Exercise details: With pictures left out, set down exactly the lines from the line containing "Given: Go to 用户中心" through the last line of the data.
[Exercise input Boundary: Start]
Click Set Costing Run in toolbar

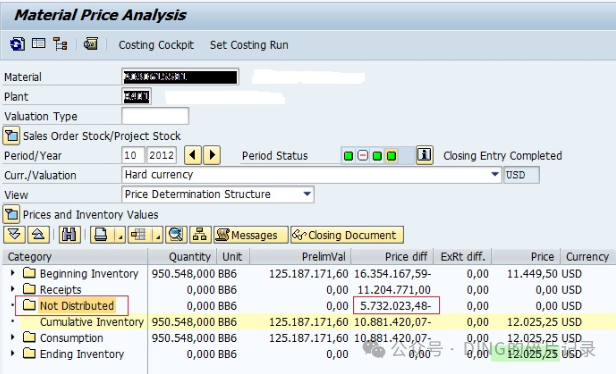click(249, 45)
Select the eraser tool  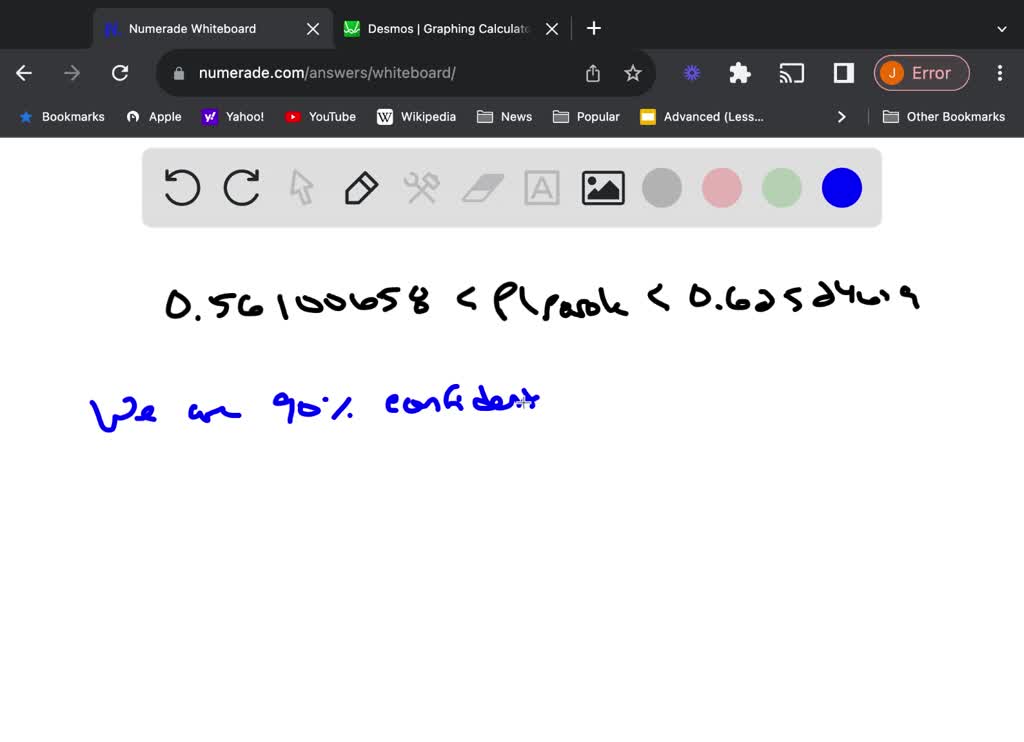[482, 188]
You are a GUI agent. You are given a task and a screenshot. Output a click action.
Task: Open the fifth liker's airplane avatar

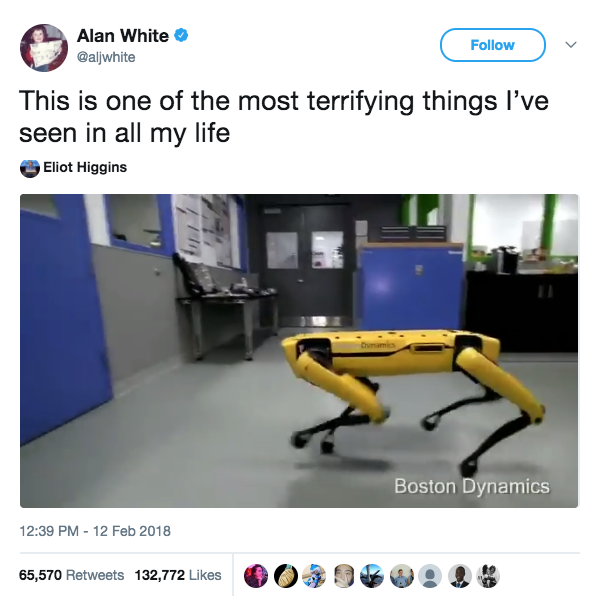372,576
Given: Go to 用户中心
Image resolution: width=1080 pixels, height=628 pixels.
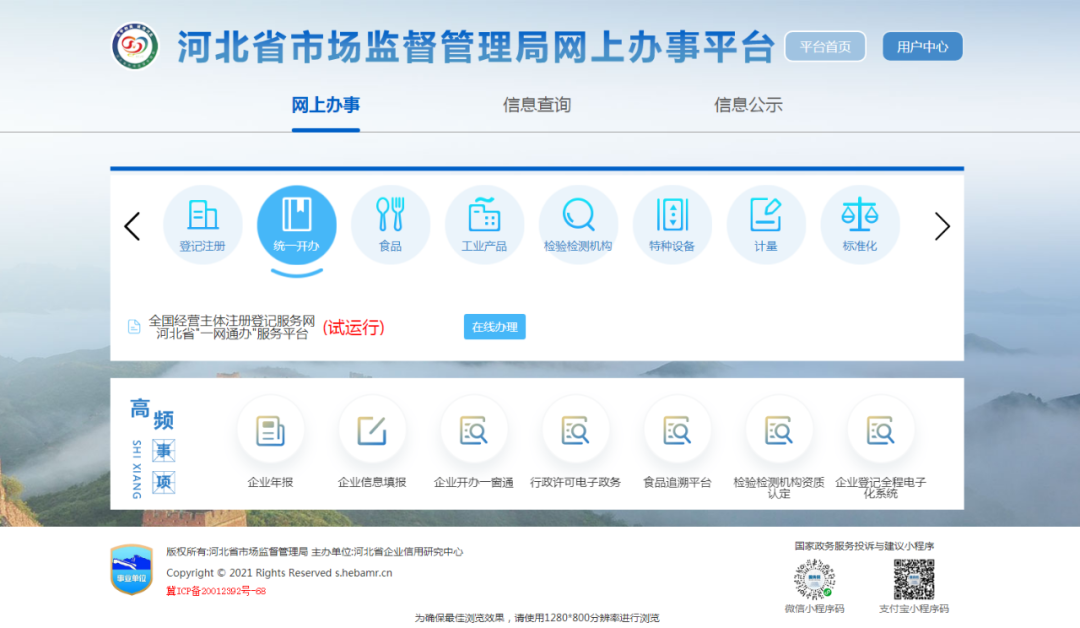Looking at the screenshot, I should point(922,47).
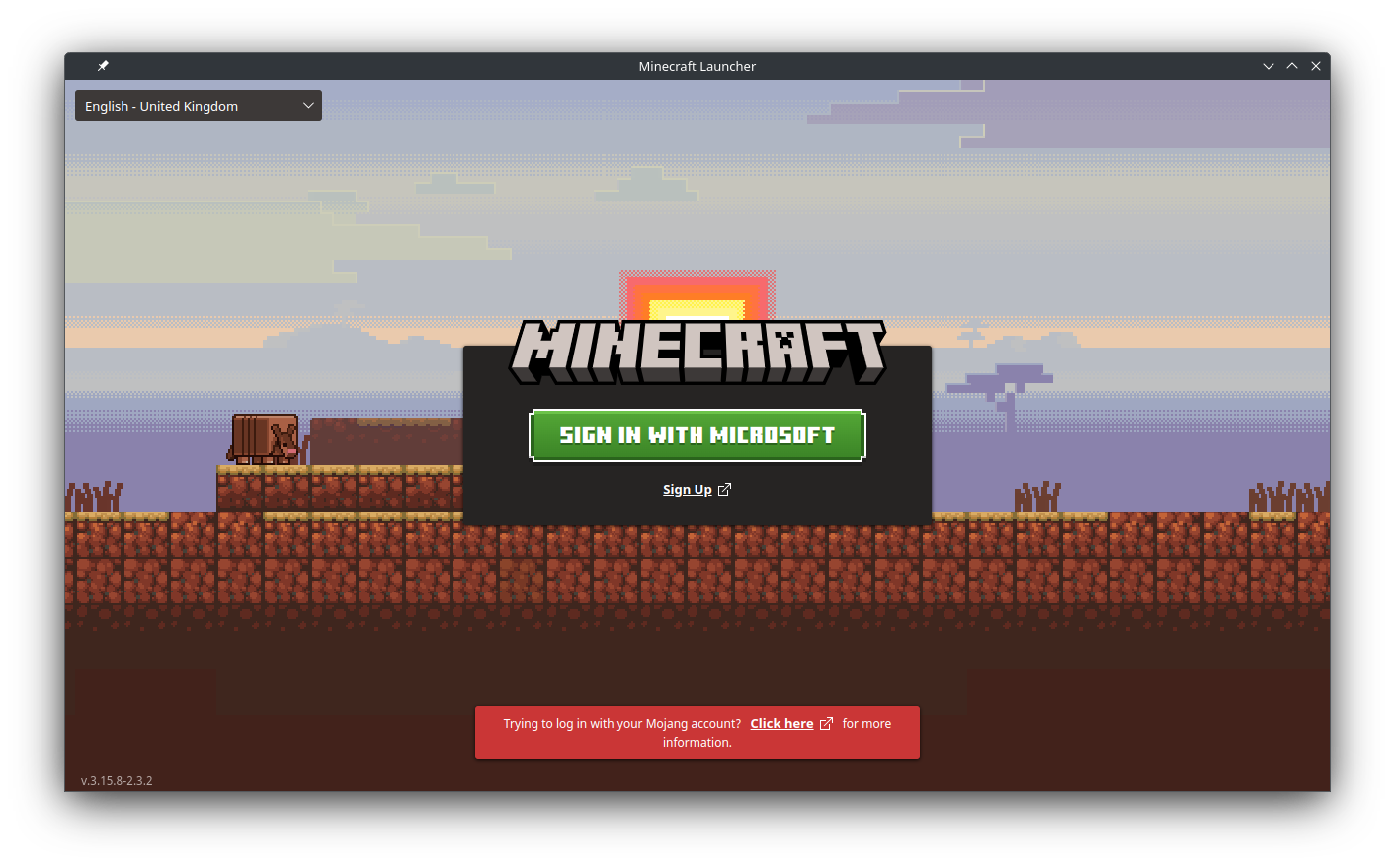Click the pin icon in the title bar

[103, 66]
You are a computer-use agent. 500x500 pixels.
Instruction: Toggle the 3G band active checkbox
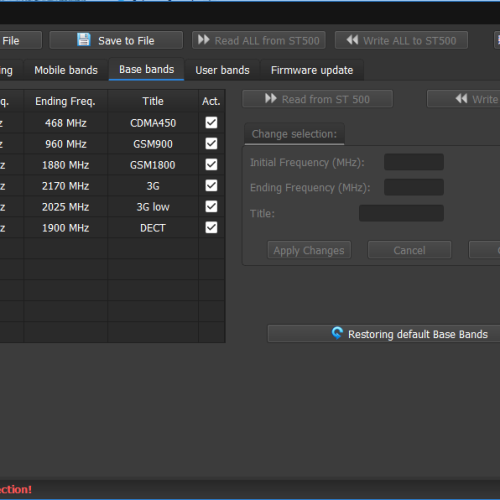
[Exercise input Boundary: End]
Your solution:
Given: Go to 用户中心
Image resolution: width=1080 pixels, height=628 pixels.
Looking at the screenshot, I should point(922,47).
Click the pin icon in the title bar

[103, 66]
You are a computer-use agent. 500x500 pixels.
Instruction: Toggle the 3G band active checkbox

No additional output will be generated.